## Start

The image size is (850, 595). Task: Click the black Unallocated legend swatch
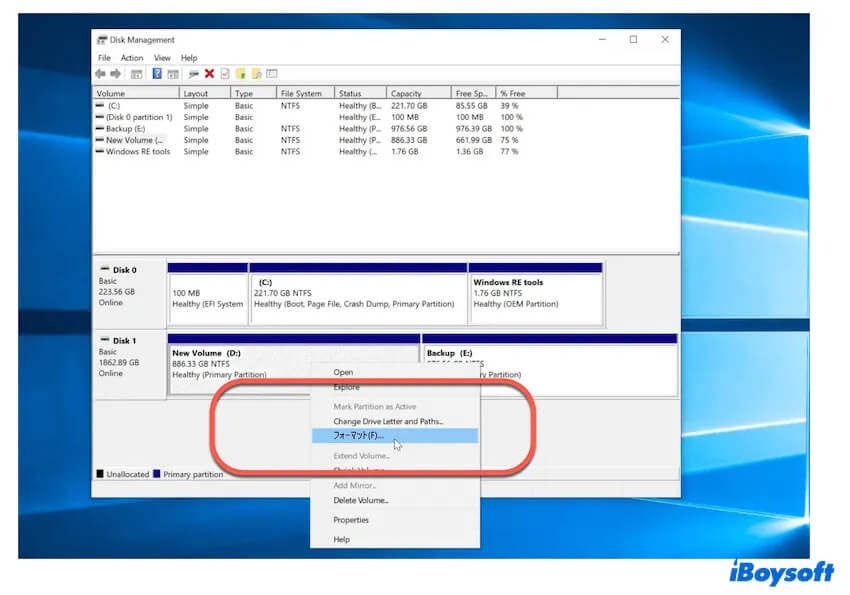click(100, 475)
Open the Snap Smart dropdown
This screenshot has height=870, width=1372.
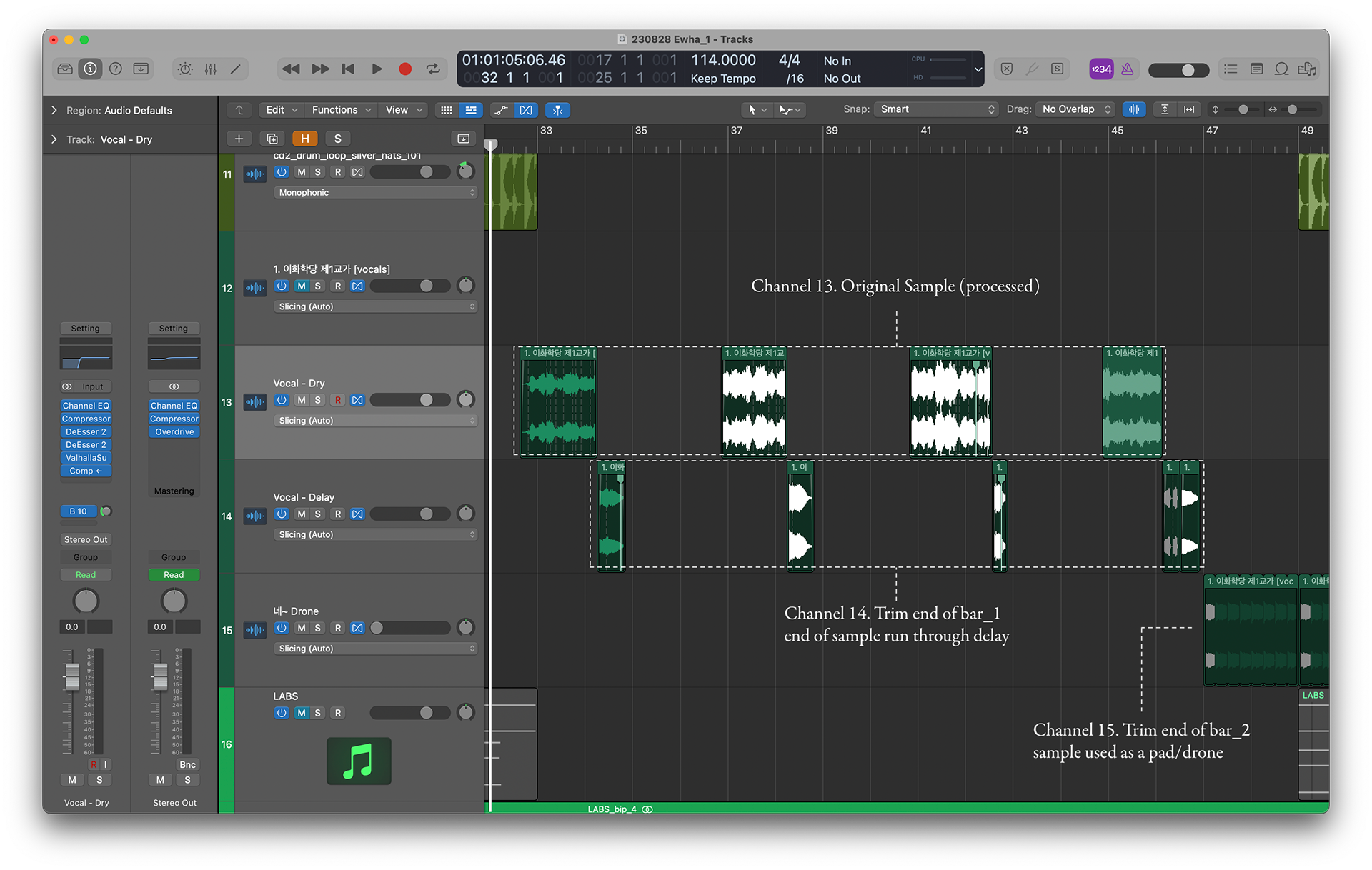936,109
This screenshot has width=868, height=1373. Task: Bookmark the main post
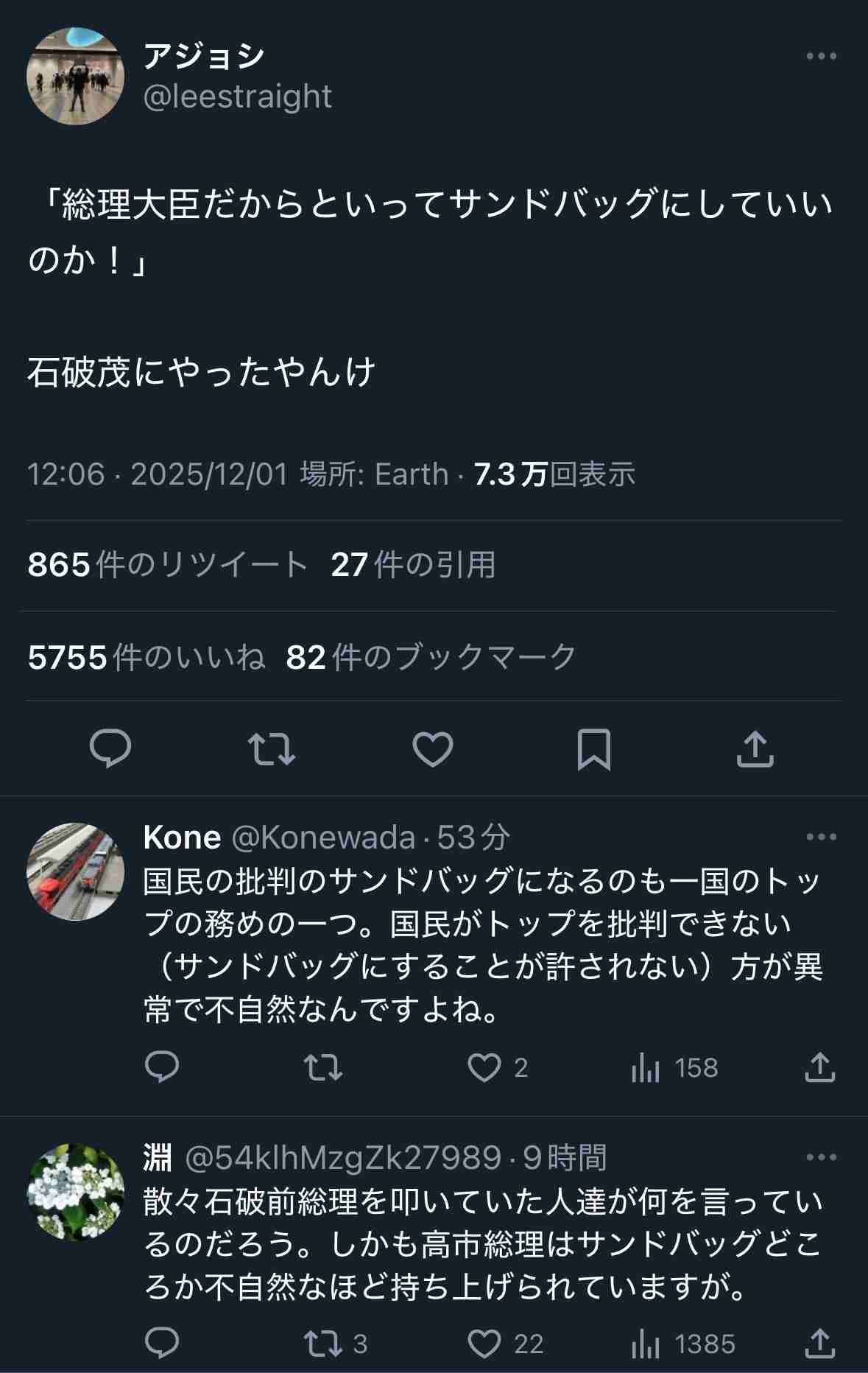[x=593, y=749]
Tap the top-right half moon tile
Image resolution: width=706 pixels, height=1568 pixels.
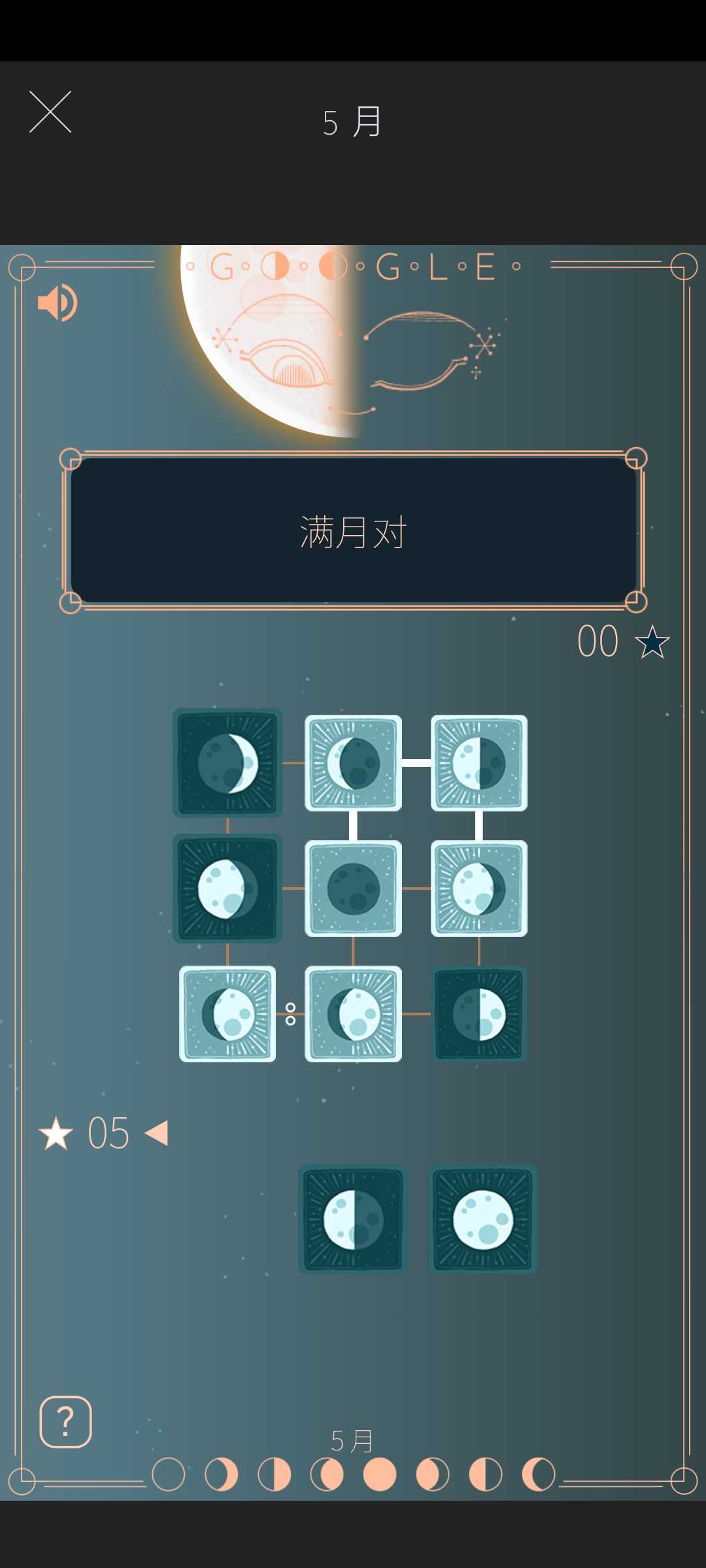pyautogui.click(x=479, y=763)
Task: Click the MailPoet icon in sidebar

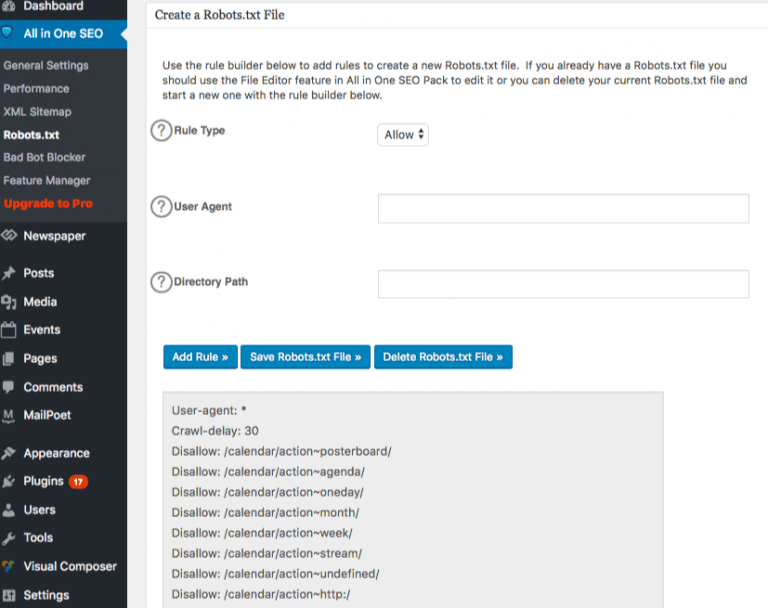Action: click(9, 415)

## End

Please update the data above by replacing "dropdown" with "menu" and leaving everything else as it is. Omit the pictures from your answer.

FULL SOLUTION:
The image size is (850, 595). Task: Click the black Unallocated legend swatch
click(100, 475)
Open the Snap Smart menu
This screenshot has height=870, width=1372.
936,109
This screenshot has width=868, height=1373. Task: Bookmark the main post
[x=593, y=749]
Tap the top-right half moon tile
Image resolution: width=706 pixels, height=1568 pixels.
pyautogui.click(x=479, y=763)
Task: Click the MailPoet icon in sidebar

Action: click(9, 415)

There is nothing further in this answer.